Monday, March 29, 2010

What's In the Health Care Bill: Title I, Subtitle B. Immediate Actions to Preserve and Expand Coverage.

This is part of a series in which I'm reading the health care bill, because I really don't know what to think of it without doing so. The introduction to the series is here. Title I, Subtitle A is here. Title I, Subtitle C is here. The bill itself, as passed, is here.

Section 1101. Immediate access to insurance for uninsured individuals with a pre-existing condition.

Creates a national pool (which may or may not contract out some of its work to existing state or non-profit high-risk pools), to cover citizens, nationals and documented immigrants who haven't had health insurance for 6 months and have pre-existing conditions.

In order to count, plans have to cover 65 percent of total benefit costs, and have an out-of-pocket limit of $5000 for individuals and $10,000 for families -- and they can't just use the federal money to replace the money they were spending already on these plans. They can only vary the premiums they charge by whether it's individual or family coverage, area, age (by up to 4 to 1), tobacco use (up to 1.5 to 1). They also have to be "established at a standard rate for a standard population," which I take it means they can't be more expensive than private health insurance for non-sick people.

Insurance companies can't encourage high-risk patients to leave their current plans for the high-risk pool, by giving them money. It also counts as encouraging you to leave if your plan considers health status in determining premiums at renewal (so they're hiking rates to get you to leave) or if they've got you on a policy that they're no longer actively marketing. My guess is that the latter clause is to prevent insurance companies from, rather than setting different rates for sick people on their current plan, hiking the rates on that plan and offering everyone who isn't sick a new plan, with lower rates -- thus effectively creating sick-people rates.

There's $5 billion available for this, "without fiscal year limitation" -- it seems like this means this is all they're getting until 2014, although Rutabaga Ridgepole at TPM seems to think otherwise. If there's not enough money to cover costs, HHS "shall make such adjustments are necessary to eliminate such deficit." I'm confused about what kind of adjustments are expected/authorized. Does this include adjustments to the provisions of the law itself -- for example, changing the 65%-coverage requirement or the out-of-pocket limits, or raising premiums? Renee James at the Sunlight Foundation seems to think so: "If we run out of money, we'll get less, pay more and wait longer."

What seems clear, both from that TPM post and xpostfactoid's take on this, is that $5 billion is woefully inadequate, so this question is going to come up. Estimates range from 2 million to 4 million for the number of people who will be eligible for this, and it's clear that state high-risk pools as they stand are horribly inadequate: they're expensive and have low lifetime coverage limits.
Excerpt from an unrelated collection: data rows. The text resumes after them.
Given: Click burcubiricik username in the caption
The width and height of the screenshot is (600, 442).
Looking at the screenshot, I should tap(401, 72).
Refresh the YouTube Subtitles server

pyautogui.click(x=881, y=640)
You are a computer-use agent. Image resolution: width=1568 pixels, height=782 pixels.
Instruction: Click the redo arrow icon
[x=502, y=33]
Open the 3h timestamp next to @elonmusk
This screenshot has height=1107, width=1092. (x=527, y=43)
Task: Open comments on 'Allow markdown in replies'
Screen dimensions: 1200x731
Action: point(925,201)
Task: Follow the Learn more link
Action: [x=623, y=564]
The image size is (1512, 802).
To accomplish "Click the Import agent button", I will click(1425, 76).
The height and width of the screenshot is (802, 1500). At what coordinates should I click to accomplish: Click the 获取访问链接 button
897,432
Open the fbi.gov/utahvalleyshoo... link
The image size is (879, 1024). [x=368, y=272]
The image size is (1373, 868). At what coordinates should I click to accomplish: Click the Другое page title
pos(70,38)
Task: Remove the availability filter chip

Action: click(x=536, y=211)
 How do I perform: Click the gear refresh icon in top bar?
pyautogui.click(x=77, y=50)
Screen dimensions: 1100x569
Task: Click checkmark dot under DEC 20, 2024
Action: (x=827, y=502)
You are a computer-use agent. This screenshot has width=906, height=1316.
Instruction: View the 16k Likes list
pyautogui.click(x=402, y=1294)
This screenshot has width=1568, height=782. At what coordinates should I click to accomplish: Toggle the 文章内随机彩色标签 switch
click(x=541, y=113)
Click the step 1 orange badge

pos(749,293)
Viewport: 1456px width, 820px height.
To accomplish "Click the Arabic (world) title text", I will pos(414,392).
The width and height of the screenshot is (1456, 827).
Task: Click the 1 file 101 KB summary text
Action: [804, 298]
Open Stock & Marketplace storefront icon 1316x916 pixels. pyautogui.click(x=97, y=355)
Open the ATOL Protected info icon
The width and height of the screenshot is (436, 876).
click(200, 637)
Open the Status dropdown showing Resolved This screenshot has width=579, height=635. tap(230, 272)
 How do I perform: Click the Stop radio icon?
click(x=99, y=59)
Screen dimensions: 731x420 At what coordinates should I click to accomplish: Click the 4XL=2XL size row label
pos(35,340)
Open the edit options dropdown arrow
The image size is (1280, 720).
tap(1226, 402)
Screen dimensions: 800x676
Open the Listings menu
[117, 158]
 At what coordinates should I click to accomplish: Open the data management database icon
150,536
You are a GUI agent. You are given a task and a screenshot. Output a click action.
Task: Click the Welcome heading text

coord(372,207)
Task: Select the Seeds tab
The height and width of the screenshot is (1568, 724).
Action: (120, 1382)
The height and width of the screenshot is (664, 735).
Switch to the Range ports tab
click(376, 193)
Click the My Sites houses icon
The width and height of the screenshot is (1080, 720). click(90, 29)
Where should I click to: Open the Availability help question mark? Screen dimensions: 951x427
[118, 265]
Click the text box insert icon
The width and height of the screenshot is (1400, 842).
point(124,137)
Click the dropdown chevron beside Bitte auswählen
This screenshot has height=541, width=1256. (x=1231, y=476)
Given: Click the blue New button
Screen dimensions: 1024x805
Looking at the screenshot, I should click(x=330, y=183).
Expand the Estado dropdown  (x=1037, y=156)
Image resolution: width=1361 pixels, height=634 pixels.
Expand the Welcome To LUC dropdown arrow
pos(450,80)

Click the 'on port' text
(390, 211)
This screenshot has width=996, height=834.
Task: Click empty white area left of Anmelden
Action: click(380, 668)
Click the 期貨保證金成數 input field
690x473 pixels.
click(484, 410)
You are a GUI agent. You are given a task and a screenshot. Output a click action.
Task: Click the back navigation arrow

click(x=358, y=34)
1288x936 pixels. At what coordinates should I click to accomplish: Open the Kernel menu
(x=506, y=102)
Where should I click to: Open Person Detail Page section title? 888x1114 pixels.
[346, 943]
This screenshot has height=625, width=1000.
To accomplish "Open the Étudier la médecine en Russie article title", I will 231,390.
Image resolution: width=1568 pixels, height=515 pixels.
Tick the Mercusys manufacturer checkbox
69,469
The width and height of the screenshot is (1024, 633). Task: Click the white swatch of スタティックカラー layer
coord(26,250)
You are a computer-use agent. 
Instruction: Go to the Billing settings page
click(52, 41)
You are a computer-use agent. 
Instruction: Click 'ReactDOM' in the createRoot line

Let's split the difference and imagine it's 3 million people who will take us up on this -- let's also assume the $5 billion is per-year, rather than for the next 4 years. 3 million average citizens spend $23 billion on health care in a year (based on a total US health expenditure of roughly $2.3 trillion) -- since the premiums and out-of-pocket expenses of the high-risk insurance pool can't be more than what ordinary people pay, we can count on $23 billion coming from the customers. So this budget will only balance the cost of their health care is only around $28 billion -- about 20% more than 3 million average citizens.

It seems clear that if these people were that cheap to cover, we wouldn't have had health insurance companies in such a tizzy over the requirement (phased in in 2014) that they stop discriminating against those people -- since such people are about 1% of the population, their added costs would necessitate only a 0.2% raise in everyone else's premiums.

Those are going to be some pretty fucking serious adjustments.

Section 1102. Reinsurance for early retirees.

Provides subsidies for the costs incurred by employment-based plans in covering retirees who don't qualify for Medicare (which I believe means they're between 55 and 65). Specifically, it pays 80% of the costs of each individual beyond the $15,000 mark, up to the $90,000 mark (so the maximum they'll pay for any individual is $60,000). Again, they appropriate $5 billion for this, and will just stop taking claim applications beyond that point.

My impression is that, for the most part, the people who qualify will be union retirees whose contract guarantees them continued access to the health insurance they had while they were working. Some conservatives are apparently calling this a giveaway to unions, but it's really a giveaway to employers of union workers -- my guess is the biggest beneficiaries will be state and local governments and car companies (this guy notes that car companies have been having massive numbers of employees retire early). $5 billion seems small for this, too -- they probably won't get much further than GM and Ford's applications.

Section 1103: Immediate information that allows consumers to identify affordable coverage options.

Establishes a Web site through which you can look at health coverage options in your state, using a standardized format, including private options, high-risk pools (including both the one created under section 1101 and any state-based pool), Medicaid, and state child health plans.

HHS is authorized to contract this out, but no money is appropriated.

Section 1104: Administrative Simplification.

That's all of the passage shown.